I've always felt that I was supposed to check the "Asian" box on forms, from a young age, because of my Japanese last name, which comes from my mother's family. My mother was a single mom, so I took her last name. But to tell the truth, our family has all but lost its Japanese culture. I grew up knowing only three words of Japanese (shoyu for soy sauce, hashi for chopsticks, and jozu for "good job!"), because my mother never learned to speak the language. This was due to the oppression of Japanese-Americans during World War II, which caused the family's preference for English to carry over into my mother's generation, post-war.

Because I never felt culturally or linguistically tied to Japan, I didn't have a passion for Japanese or Japanese culture growing up. I merely had a passing interest in the language, gleaned from my friends (a few of them part-Japanese themselves) who studied Japanese as a second language. And I never really found a place in the Asian-American community. I tried my hand at being secretary for the Asian American Women's Alliance in college, but I didn't make any lasting friends through the position or club.

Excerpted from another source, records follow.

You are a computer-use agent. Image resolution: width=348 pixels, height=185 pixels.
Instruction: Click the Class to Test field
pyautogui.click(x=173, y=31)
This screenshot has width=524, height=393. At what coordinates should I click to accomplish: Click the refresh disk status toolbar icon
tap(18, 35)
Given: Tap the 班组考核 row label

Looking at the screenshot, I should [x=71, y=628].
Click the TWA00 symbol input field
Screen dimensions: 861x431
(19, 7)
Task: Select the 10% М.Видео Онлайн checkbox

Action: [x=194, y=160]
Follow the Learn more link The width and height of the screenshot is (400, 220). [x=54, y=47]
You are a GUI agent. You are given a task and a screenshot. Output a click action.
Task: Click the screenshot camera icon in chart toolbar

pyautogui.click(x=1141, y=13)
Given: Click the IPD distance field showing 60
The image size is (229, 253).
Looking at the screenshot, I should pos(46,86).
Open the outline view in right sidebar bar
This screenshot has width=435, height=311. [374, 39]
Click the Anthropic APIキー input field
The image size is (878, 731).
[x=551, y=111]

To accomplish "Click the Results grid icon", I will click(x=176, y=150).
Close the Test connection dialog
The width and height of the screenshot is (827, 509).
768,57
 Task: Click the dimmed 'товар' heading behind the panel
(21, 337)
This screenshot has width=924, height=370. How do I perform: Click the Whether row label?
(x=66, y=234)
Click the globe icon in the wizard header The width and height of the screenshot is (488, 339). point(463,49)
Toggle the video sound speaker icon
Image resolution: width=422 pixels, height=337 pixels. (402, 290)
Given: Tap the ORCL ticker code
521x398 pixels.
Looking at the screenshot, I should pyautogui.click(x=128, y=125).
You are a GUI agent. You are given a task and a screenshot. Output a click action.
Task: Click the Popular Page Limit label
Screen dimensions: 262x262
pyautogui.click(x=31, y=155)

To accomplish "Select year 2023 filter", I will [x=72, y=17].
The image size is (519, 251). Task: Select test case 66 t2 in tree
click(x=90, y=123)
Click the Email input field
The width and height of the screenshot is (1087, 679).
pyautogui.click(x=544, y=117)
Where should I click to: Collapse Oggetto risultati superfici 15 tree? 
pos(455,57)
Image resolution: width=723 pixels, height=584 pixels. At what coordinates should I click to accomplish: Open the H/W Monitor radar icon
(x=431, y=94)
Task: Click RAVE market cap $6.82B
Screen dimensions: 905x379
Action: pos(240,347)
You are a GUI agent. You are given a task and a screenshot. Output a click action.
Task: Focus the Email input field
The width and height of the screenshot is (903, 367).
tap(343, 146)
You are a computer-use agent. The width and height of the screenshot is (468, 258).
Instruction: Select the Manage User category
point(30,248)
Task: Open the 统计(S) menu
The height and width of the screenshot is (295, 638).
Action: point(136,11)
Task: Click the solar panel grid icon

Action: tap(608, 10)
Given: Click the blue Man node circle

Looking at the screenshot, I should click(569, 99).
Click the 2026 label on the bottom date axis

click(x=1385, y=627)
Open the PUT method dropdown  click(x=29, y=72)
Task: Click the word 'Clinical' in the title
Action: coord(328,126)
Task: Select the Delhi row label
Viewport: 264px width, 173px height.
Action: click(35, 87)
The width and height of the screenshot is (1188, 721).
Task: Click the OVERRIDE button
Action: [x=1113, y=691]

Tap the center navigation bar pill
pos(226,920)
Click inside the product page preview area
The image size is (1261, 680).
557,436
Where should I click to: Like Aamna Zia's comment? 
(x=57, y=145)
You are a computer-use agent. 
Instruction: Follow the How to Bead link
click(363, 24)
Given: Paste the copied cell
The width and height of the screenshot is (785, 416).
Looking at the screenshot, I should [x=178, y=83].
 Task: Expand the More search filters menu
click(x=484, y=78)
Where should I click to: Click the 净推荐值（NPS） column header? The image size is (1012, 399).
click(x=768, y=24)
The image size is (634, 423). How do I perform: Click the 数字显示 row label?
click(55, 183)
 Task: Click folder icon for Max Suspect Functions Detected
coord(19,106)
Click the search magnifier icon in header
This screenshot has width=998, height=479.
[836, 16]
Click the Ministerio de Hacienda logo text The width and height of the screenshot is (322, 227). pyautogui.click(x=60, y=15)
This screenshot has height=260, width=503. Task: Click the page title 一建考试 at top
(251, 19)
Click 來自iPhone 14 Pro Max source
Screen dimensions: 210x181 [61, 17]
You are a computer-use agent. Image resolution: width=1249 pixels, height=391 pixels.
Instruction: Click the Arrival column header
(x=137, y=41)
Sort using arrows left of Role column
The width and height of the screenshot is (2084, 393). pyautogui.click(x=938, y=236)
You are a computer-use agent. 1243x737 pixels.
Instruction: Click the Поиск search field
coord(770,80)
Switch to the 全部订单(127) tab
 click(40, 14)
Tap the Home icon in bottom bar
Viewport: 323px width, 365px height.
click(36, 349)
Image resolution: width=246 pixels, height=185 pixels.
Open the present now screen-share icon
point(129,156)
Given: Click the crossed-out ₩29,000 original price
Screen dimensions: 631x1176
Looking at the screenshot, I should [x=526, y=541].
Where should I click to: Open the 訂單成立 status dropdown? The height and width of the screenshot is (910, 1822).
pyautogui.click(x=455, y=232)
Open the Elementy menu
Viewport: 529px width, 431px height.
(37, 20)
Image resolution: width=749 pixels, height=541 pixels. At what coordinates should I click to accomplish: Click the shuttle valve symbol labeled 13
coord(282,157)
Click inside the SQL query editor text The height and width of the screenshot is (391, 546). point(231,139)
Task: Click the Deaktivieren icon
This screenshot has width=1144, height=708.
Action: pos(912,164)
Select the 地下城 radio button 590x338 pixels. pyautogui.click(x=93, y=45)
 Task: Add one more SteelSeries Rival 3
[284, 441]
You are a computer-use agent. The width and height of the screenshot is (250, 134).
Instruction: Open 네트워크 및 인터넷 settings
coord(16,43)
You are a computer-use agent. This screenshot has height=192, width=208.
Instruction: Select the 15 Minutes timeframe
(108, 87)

I realized while putting together my presentation for the "Two Worlds" event, that, for most of my life, I have been claiming my Japanese heritage as a way to be non-white, but not owning that heritage in any valuable way. The video below captures this false-feeling claim in a way that really struck me as relatable.


The video mentions the idea of "checking the Asian box" when applying for scholarships, and tells someone who is purportedly 1/8 Asian that he shouldn't check such boxes, "but we know that you will." Affirmative action is a powerful motivator in some ways, I think, but it also creates an inner psychic conflict in a place like America, where so many people have mixed heritages.

The other day in conversation, the topic of patriotism came up with a few friends. A couple of non-Americans asked me if I felt very patriotic about America, and while I initially gave the caveat "not these days" (a story for another day of course), I said, "Well, you always feel some degree of pride for where you come from." I was met with skepticism. Are Americans truly more patriotic at heart than people of most other places? It's certainly what we're stereotyped as being (among other things), but the question made me wonder if I was unique in this sense of pride.

It's a bit hard to qualify pride in a culture like America's: what is it? Diversity? Independence? In the current climate, it might even be just one giant disaster, given the senseless and prolific gun and police violence as well as a number of political failures. In that sense, ours is not a culture to be 100% proud of. In fact, those who are 100% proud of it are untrustworthy in my eyes.

When it comes down to it, I think we may not feel pride in our country as much as we feel pride in our home. My home was always a relatively small community of welcoming, educated, open-minded individuals who made me feel safe. And although I identify as American, to a larger extent I identify as me, all my half-ness and whole-ness rolled into one. And I think that, as the world diversifies and even places like Japan become less and less homogeneous, our mixing heritages may stimulate a shift to finding solidarity in community rather than race or inherited qualities.